- [THE RECORDS]
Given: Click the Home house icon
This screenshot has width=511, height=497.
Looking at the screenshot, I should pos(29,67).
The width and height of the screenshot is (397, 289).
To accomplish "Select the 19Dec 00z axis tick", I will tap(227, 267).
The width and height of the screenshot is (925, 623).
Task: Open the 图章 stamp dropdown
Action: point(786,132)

- [TASK INSTRUCTIONS] Restate all of the entries above precisely.

- [YOUR RESPONSE]
Given: Click the Home house icon
This screenshot has width=511, height=497.
Looking at the screenshot, I should pos(29,67).
The width and height of the screenshot is (397, 289).
To accomplish "Select the 19Dec 00z axis tick", I will tap(227, 267).
The width and height of the screenshot is (925, 623).
Task: Open the 图章 stamp dropdown
Action: point(786,132)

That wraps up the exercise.